● **What is needed**
Your copy must start with the line containing "[81% of Koreans" and end with the last line of the entries, matching them exactly and leaving out every picture.

● **Supplied records**
⁂

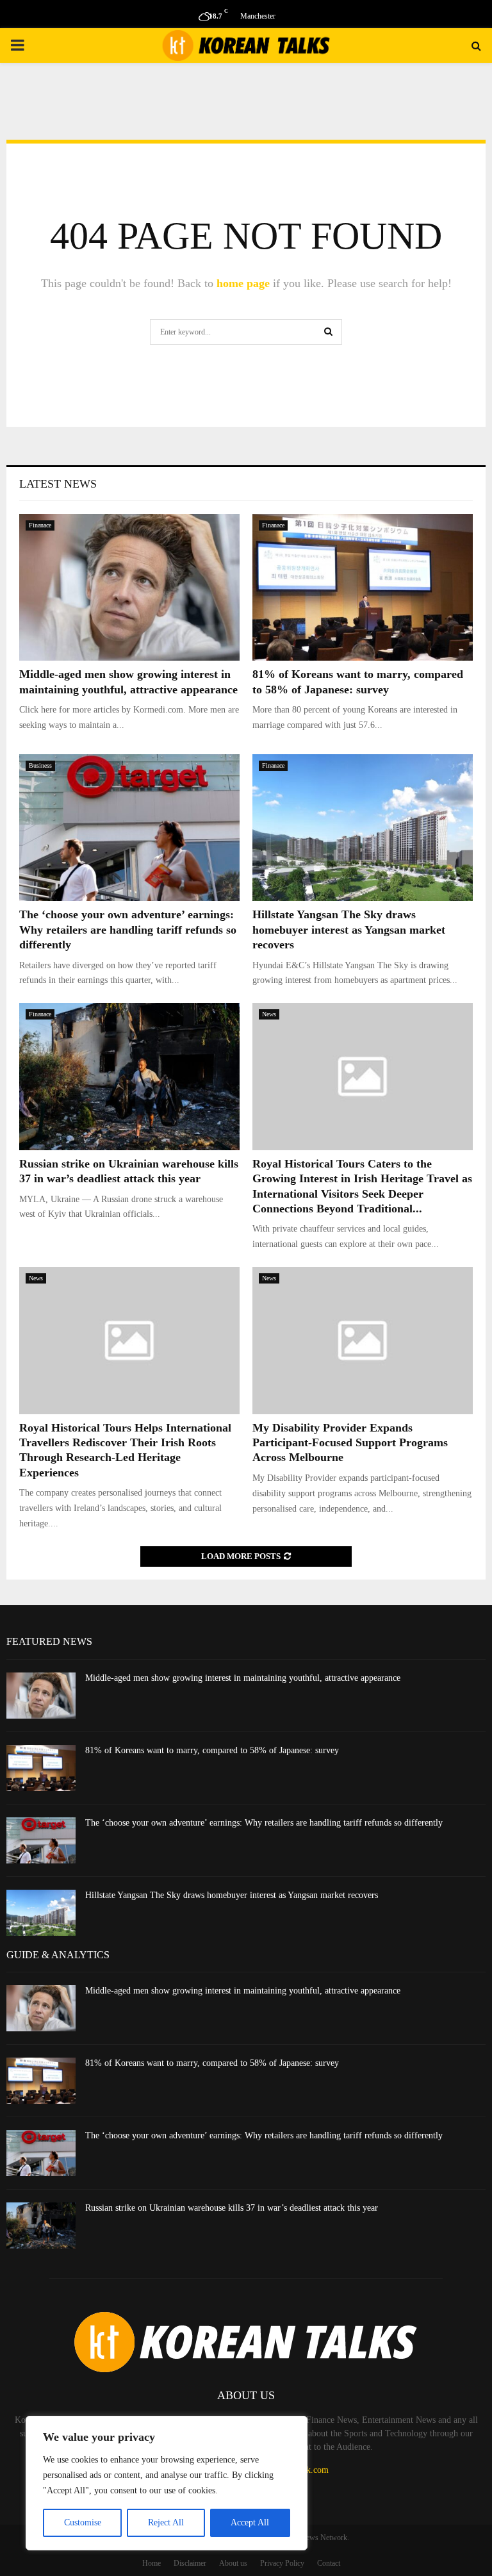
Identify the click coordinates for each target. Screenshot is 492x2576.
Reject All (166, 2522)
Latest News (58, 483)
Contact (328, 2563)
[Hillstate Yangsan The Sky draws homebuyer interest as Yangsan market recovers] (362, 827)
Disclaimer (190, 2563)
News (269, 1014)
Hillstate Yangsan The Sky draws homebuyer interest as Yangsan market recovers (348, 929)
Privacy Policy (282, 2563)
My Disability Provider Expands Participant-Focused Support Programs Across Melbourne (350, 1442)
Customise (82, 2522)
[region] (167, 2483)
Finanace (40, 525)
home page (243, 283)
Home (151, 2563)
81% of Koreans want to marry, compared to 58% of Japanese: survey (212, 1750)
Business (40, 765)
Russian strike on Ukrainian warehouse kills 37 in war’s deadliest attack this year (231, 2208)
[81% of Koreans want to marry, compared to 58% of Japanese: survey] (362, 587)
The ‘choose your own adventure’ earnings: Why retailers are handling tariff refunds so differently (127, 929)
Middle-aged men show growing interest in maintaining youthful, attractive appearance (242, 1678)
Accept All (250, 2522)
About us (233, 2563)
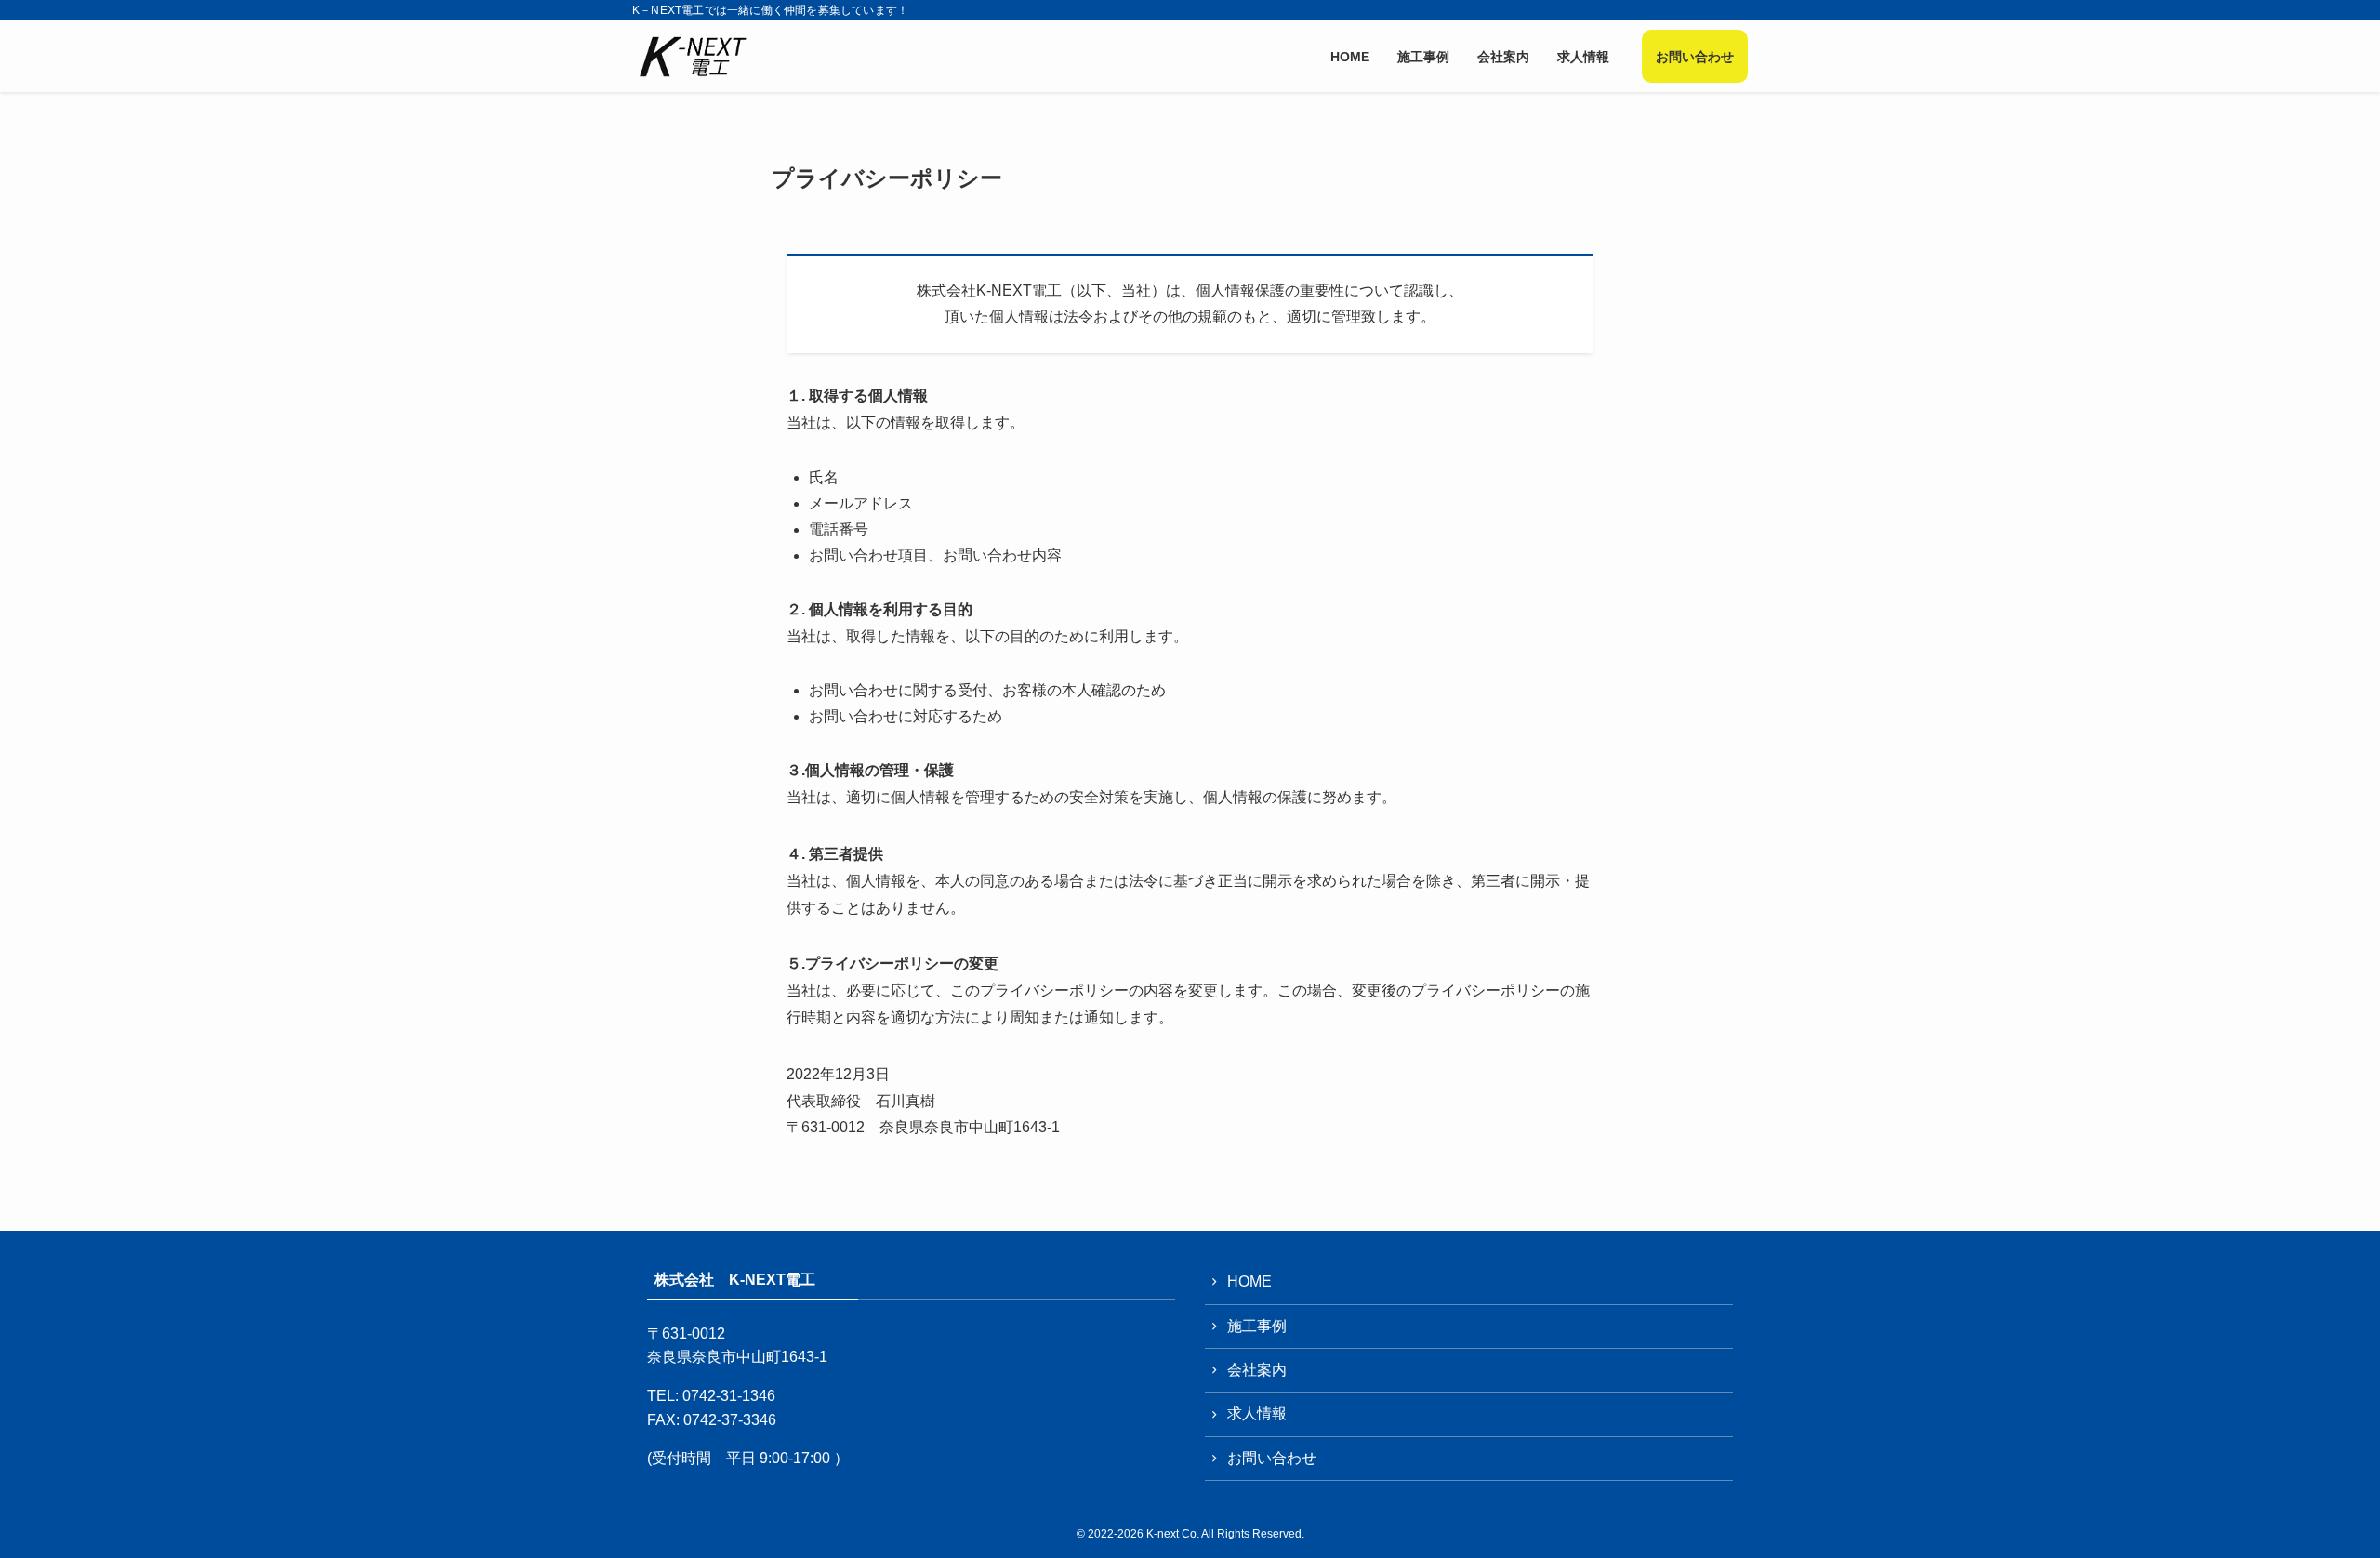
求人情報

⁂

● **Completed exercise**
[81% of Koreans want to marry, compared to 58% of Japanese: survey] (362, 587)
The ‘choose your own adventure’ earnings: Why retailers are handling tariff refunds so differently (127, 929)
Middle-aged men show growing interest in maintaining youthful, attractive appearance (242, 1678)
Accept All (250, 2522)
About us (233, 2563)
求人情報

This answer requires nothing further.